Apr 01, 20222022.04.01

New

  • Scan for the Spring4Shell vulnerability with the updated Remote Code Execution (RCE) attack module. The Spring4Shell vulnerability (CVE-2022-22965) affects Spring MVC and Spring WebFlux applications running Java Development Kit (JDK) versions 9 and later. A new feature was introduced in JDK 9 that allows access to the ClassLoader from a class. This vulnerability can be exploited for RCE on Tomcat applications because of the features provided by the ClassLoader, but exploits for other ClassLoaders may be discovered.
  • Added ability to manage session tokens. We added the ability to manage session tokens when given as a URL parameter.
  • Added attack template and report.
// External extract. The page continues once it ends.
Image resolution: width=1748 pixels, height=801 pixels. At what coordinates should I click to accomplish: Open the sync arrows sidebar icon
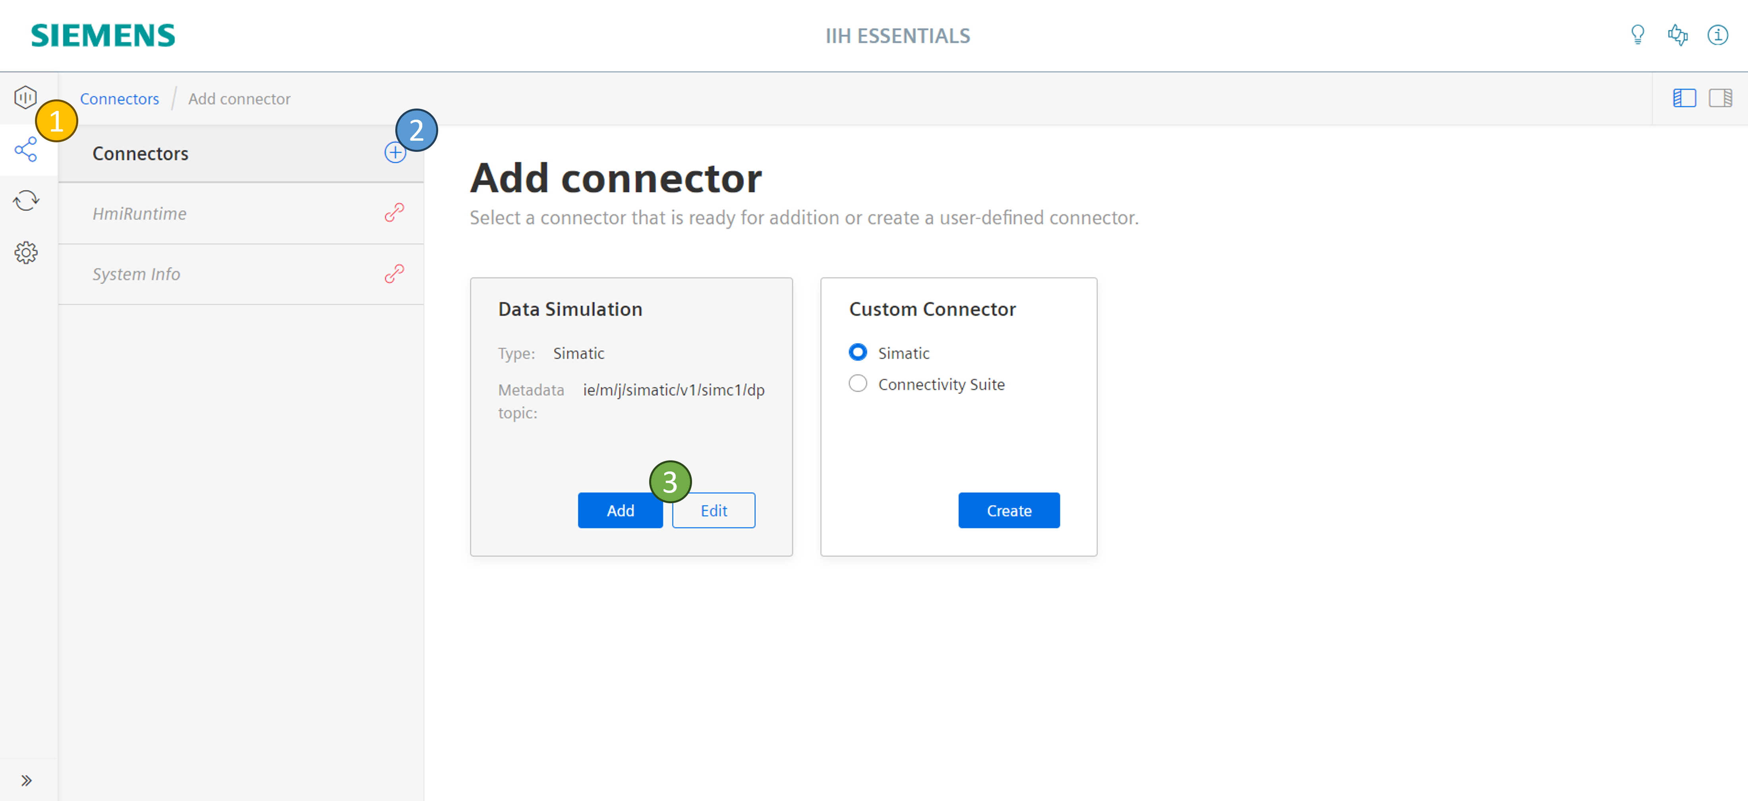(26, 201)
We added a new OWASP Top 10 attack template for 2021.

Improved

  • Improved Automated Login detection. We improved the Automated Login detection of CAPTCHA technologies.
  • Improved exceptions and parameters. We improved exception handling and parameter processing with the Microsoft Authentication Library feature.
  • Updated ChromeDriver version. The installed version of Selenium ChromeDriver is now 99.0.4844.51.
  • Improved Server Side Request Forgery module. We improved the SSRF module to reduce false positives.

Fixed

  • Automated Login is no longer prevented from logging into several customer sites.
  • An accumulation of cookies is no longer causing requests to be too long.
  • Remote bootstrap authenticated scans are no longer timing out upon re-authentication when a logout occurs during the scan.
  • An HTTP authentication header is no longer missing when running scans through the Scan Engine with traffic log enabled.
  • Scanning REST APIs no longer results in an HSTS false positive.